### Problem:
Resume the biographical article on Hans Kohn, picking up right after its final sentence.

### Selected passage:
▬▬▬

- Born: September 15, 1891 Prague, Kingdom of Bohemia, Austro-Hungarian Empire
- Died: March 16, 1971 (aged 79) Philadelphia
- Known for: Philosophy of Nationalism
- Spouse: Jetty Wahl

Academic work
- Discipline: History
- Sub-discipline: Nationalism

= Hans Kohn =

American philosopher and historian

Hans Kohn (September 15, 1891 – March 16, 1971) was an American philosopher and historian. He pioneered the academic study of nationalism, and is considered an authority on the subject.

==Life==
Kohn was born into a German-speaking Jewish family in Prague, Bohemia, then part of the Austro-Hungarian Empire. After graduating from a local German Gymnasium (high school) in 1909, he studied philosophy, political science and law at the German part of Charles-Ferdinand University in Prague.

Shortly after graduation, in late 1914 Kohn was called into the infantry of the Austro-Hungarian Army. Following training he was sent to the Eastern Front in the Carpathian Mountains, facing the Imperial Russian Army. He was captured in 1915 and taken by the Russians to a prison camp in Central Asia (in present-day Turkmenistan). During the civil war following the Bolshevik revolution, the pro-western Czechoslovak Legions came into Central Asia and he was set free. With them he traveled further east (called by Czechs the "Siberian Anabasis"), until stopping at Irkutsk. The political situation then allowed him to return to Europe, arriving in 1920.

Kohn then lived in Paris, where he married Jetty Wahl in 1921.

The couple moved to London, where Kohn worked for Zionist organizations and wrote articles for newspapers. He moved to Palestine in 1925. From there he would frequently visit the United States. His writings began to generate books, where he discussed current geopolitics and nationalism. In 1929, he wrote a resignation letter from Keren HaYesod titled "Judaism is Not Zionism". Following the Hebron massacre three months prior, he wrote a following letter:

“I feel that I can no longer remain a leading official within the Zionist Organisation… We pretend to be innocent victims. Of course the Arabs attacked us in August [1929]. Since they have no armies, they could not obey the rules of war. They perpetrated all the barbaric acts that are characteristic of a colonial revolt. But we are obliged to look into the deeper cause of this revolt. We have been in Palestine for twelve years [since the start of the British occupation] without having even once made a serious attempt at seeking through negotiations the consent of the indigenous people. We have been relying exclusively upon Great Britain’s military might. We have set ourselves goals which by their very nature had to lead to conflict with Arabs… for twelve years we pretended that the Arabs did not exist and were glad when we were not reminded of their existence.”

▬▬▬

### Material provided:
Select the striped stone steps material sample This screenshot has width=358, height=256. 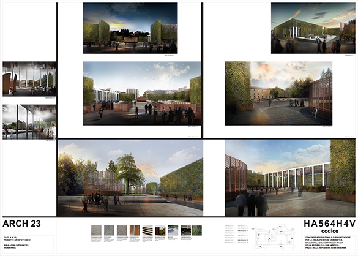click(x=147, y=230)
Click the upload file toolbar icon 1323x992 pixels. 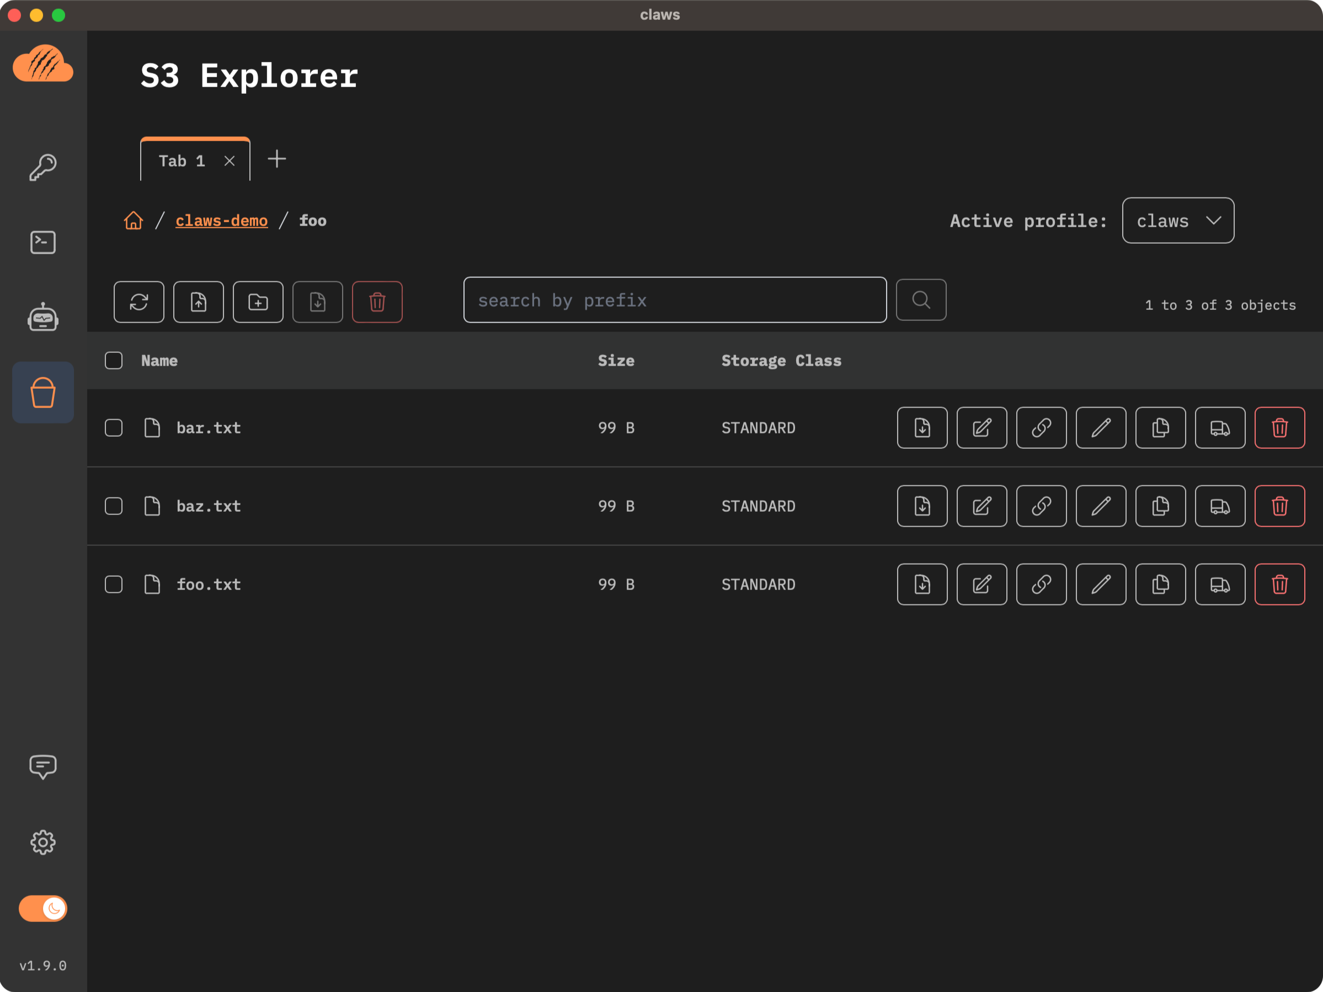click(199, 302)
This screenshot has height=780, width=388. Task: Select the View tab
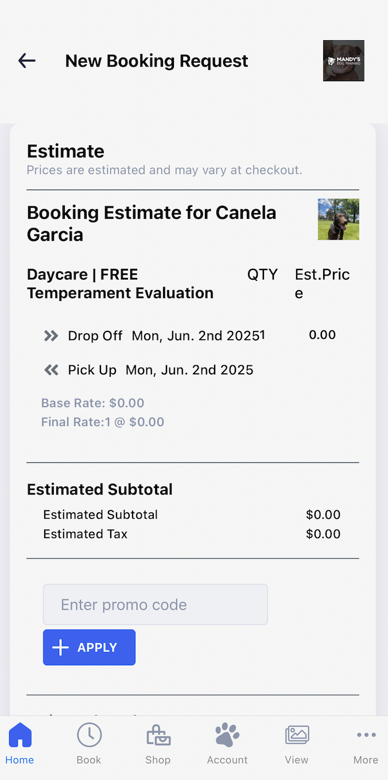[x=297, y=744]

▬▬▬

### Output for this task:
Eventually the couple immigrated to America in 1934. They had one son, Immanuel Kohn.

Kohn was a prominent leader of Brit Shalom, which promoted a binational solution for promoting the co-existence of Jews and Arabs in the Mandatory Palestine.

==Career==
Kohn taught modern history at Smith College in Northampton, Massachusetts. From 1948 to 1961, he taught at City College of New York. He also taught at the New School for Social Research, Harvard Summer School.

He wrote numerous books on nationalism, Pan-Slavism, German thought, and Judaism. He was an early contributor to the Foreign Policy Research Institute in Philadelphia.

In 1944, he published his major work, The Idea of Nationalism, on the dichotomy between western and eastern Nationalism. Kohn sought to understand the emergence of nationalism through the development of western civilization and the rise of liberalism. He also published a biography of Martin Buber. His autobiography, published in 1964, includes reflections on his times and his personal life.

== Selected works ==
- A History of Nationalism in the East, 1929
- Martin Buber, 1930.
- Nationalism and Imperialism in the Hither East, 1932
- Nationalism in the Soviet Union, 1932 [1966]
- Western Civilization in the Near East, 1936
- Force Or Reason: Issues of the Twentieth Century, 1938
- The Idea of Nationalism: A Study in Its Origins and Background, 1944
- Prophets and Peoples: Studies in Nineteenth Century Nationalism, 1946.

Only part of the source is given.